Wednesday, September 21, 2005

about not understanding practice...

With Perspectives on activity and context, Chaiklin and Lave clearly overstrained my mind mapping capabilities. Too manifold where the examples of learning given in the chapters for me to keep a clear picture of where each author could be positioned in terms of Lave’s distinction between phenomenological and activity theory given in Part I.

I found the chapter on artificial intelligence especially interesting. From reading the title, my impression was that Suchman and Trigg wanted to describe the social (thus including learning) processes taking place in a community of researchers in the development of artificial intelligence, but I found that within the same chapter they also commented in terms of situated learning why it is so difficult to design programs showing artificial intelligence. The persons named C and M work together on a whiteboard and gradually work toward the solution of a problem through activities, observing the other’s activities and communication (Fleck came to my mind again at this point). But even if they manage to implement their solution to a program, the program will not be able to learn in terms of situated learning because it has no means of observing the world it is located in or to participate in the multitude of interactions constituting the social world. So with describing the process of the development of artificial intelligence, Suchman and Trigg to me actually showed that it is not possible to make such a program function like a human being because artificial intelligence will always lack access to certain aspects of situated learning (observation, social interactions and so on). Another question I tried to answer to myself, but did not find a satisfying answer, was: Where can the concept of legitimate peripheral participation be applied in this example? Is there supposed to be any relation at all?

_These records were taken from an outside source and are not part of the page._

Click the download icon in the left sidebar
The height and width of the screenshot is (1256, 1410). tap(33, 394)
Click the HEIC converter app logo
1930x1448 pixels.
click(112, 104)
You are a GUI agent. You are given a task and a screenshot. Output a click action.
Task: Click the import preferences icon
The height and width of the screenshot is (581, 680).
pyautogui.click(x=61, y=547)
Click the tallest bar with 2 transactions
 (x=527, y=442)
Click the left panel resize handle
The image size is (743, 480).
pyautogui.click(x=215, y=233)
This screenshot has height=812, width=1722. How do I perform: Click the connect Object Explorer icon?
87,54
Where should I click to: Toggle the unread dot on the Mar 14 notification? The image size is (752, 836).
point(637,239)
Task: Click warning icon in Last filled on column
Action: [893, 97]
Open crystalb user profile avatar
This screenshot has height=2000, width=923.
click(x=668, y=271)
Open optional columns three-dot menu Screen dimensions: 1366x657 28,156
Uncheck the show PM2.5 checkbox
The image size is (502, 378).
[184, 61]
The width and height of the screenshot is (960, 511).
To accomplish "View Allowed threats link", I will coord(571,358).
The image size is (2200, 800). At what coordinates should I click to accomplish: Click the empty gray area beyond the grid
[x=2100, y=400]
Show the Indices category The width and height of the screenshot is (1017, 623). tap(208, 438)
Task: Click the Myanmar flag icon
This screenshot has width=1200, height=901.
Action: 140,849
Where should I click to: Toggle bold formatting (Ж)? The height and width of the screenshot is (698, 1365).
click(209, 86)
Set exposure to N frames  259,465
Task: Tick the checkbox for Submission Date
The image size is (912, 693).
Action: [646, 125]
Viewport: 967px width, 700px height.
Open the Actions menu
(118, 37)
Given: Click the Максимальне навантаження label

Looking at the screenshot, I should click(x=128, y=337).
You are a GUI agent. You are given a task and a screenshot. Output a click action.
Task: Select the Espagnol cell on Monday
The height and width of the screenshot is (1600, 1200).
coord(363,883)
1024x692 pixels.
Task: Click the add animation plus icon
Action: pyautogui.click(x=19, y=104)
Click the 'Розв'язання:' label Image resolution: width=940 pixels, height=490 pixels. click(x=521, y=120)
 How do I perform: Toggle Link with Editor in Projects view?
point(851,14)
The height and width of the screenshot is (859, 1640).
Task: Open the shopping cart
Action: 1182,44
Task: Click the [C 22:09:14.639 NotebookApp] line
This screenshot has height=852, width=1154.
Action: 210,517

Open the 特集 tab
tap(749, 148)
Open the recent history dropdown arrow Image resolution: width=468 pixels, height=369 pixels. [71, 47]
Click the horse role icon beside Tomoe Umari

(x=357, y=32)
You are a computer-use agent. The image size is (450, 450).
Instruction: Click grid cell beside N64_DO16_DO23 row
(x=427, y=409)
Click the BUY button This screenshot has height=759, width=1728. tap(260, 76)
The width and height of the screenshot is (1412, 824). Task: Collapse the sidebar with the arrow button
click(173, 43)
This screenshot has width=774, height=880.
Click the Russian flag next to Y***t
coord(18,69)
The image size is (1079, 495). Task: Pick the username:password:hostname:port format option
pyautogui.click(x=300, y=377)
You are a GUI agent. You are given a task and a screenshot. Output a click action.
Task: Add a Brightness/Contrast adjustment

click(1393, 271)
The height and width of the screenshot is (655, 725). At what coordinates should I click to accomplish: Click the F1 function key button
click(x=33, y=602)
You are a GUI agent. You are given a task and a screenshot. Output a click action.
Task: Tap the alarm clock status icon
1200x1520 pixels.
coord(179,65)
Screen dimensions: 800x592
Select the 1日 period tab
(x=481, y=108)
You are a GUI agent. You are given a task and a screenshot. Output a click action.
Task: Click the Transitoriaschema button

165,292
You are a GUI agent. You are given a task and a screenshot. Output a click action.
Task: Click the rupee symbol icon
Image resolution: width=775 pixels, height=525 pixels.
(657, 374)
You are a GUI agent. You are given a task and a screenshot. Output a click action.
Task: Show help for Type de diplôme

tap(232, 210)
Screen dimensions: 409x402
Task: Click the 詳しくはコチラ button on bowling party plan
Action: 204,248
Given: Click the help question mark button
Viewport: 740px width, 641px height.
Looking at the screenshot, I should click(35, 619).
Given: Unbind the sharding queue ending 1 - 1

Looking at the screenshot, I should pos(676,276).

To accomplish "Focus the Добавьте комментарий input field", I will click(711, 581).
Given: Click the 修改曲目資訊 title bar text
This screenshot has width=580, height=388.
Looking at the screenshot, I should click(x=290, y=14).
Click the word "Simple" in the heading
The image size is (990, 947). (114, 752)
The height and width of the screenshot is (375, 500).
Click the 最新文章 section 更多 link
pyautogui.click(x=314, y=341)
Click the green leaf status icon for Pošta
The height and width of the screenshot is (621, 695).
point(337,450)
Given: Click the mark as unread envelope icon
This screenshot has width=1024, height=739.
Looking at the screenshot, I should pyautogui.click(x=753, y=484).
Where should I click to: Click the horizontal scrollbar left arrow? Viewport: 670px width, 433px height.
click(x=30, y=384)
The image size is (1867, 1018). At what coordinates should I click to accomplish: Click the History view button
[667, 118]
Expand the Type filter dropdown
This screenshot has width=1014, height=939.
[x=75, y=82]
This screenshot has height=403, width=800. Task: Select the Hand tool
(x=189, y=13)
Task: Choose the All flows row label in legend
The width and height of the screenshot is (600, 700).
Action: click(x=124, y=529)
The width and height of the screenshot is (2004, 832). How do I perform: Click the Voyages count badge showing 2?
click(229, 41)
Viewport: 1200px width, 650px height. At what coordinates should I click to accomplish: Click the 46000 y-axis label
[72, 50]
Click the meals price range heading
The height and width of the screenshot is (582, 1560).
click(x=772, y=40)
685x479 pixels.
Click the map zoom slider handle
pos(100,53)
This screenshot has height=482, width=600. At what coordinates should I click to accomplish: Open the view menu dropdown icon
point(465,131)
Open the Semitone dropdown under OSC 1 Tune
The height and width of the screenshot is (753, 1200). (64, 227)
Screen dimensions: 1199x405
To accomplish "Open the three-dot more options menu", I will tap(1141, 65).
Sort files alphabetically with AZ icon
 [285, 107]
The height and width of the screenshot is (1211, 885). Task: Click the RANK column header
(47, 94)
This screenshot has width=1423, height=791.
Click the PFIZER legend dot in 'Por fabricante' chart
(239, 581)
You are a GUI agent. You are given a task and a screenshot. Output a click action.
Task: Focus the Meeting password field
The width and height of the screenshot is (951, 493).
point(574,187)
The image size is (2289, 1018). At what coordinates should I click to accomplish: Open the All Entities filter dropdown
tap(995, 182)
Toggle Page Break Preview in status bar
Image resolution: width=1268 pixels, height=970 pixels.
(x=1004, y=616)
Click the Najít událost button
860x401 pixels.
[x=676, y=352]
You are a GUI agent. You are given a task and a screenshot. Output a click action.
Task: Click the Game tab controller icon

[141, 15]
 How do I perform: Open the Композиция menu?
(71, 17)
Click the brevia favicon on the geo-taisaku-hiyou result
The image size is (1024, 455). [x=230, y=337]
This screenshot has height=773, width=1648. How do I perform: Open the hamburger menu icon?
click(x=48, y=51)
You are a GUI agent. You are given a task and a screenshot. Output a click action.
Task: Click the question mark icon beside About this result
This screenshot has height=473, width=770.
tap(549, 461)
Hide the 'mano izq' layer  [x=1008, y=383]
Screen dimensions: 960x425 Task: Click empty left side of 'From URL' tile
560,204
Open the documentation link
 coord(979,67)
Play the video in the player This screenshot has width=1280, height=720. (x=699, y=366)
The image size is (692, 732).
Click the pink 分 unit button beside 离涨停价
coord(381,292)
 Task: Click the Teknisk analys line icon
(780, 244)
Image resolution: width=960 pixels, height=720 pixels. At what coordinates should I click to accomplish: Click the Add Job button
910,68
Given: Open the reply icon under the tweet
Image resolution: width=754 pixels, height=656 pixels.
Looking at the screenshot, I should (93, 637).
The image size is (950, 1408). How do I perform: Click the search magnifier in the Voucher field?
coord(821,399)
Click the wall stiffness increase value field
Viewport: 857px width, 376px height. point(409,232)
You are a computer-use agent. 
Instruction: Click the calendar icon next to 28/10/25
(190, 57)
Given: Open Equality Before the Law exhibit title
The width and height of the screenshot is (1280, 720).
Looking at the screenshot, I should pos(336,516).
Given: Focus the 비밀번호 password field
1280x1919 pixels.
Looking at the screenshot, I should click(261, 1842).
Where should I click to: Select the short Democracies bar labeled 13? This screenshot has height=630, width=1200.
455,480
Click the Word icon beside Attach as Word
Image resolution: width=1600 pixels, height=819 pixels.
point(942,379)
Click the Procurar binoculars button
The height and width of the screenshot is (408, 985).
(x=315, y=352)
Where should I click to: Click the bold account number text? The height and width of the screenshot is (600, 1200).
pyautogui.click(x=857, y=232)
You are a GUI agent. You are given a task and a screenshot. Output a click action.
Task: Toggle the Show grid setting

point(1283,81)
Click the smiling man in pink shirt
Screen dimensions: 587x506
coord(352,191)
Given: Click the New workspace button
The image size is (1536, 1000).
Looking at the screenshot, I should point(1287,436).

The next chapter I found worth commenting is the Säljö and Wyndhamn chapter on solving the everyday problem of determining the correct postage for letters. This idea did not seem very new to me. I remember a study (although I cannot recall the author or the exact year) in which children from a South American country were tested on their math skills. The children worked in the informal sector selling certain products. It was shown that the children were able to perform all basic mathematical operations when calculating the total of a customer’s purchase but were less capable of solving math tasks in the format usually given in school. Thus it was shown that learning and performance are influenced by the context in which they occur. So, what is new about this idea in Understanding Practice?
Another question that occurred to me when reading this chapter was: How did Vygotsky influence all this? I have some trouble in drawing a line between Vygotsky’s theories and the ideas of those who were inspired by his theories (e.g. Rogoff) and Lave’s theory of situated learning. Vygotsky was (as far as I know) the first to point out that learning and development to not occur in a vacuum but instead take place in an environment influenced by history and constituted of social interactions. Learning in his terms requires social interactions and the use of language and other artifacts developed in the history of that particular culture. If anybody is familiar with Vygotsky’s theory, I would be very thankful for some explanations or ideas that could help me solve the confusion.


Blogger mdl said...

I took a crack and placing few of the authors within the framework (activity, phenomonology) in my post. But quite frankly, both of these are totally new to me. And, not to be totally critical (but here goes), I think Lave could have made this distinction clearer. Of-course, I am outside her thought collective, so it may not be her job to explain things to me. So, are you familiar with both of these theoretical approaches? May I make a request of my EdPsych classmates and others who are more familiar with this terrain: how about a two minute synopsis of these two theoretical approaches? This is coming from someone who is not even familiar with Vyogtsky (sp?) in more than a soundbite kind of way.

9:16 PM  
Blogger gt said...

You're barking up the wrong tree if you think this EdPsych person is going to clear this up for you. I'm hoping Peg, the expert in this area, can explain the difference between phenomenology and activity theory Lave refers to (p. 17). As far as Vygotsky goes, my understanding is he said all learning takes place twice: once socially, and then once psychologically as the learner internalizes the lesson.

2:44 PM  
Blogger Annie said...

According to one of my learning theory texts, "Learning and Instruction: Theory into Practice," by Margaret E. Gredler, Vygotzky was not the first to suggest a connection between culture and cognitive development, although in Western culture he often is credited with this. Two German academics, Lazarus and Steinthat introduced the concept 60 years before Vygotsky. According to Gredler, "the broad focus of Vygotsky's theory was to explain the qualitative changes taht account for the emergence of higher psychological (cognitive) functions from lower (or primitive) functions at both the species (phylogeny) and individual (ontogeny) levels and to explain the role of culture in these changes" (p.275).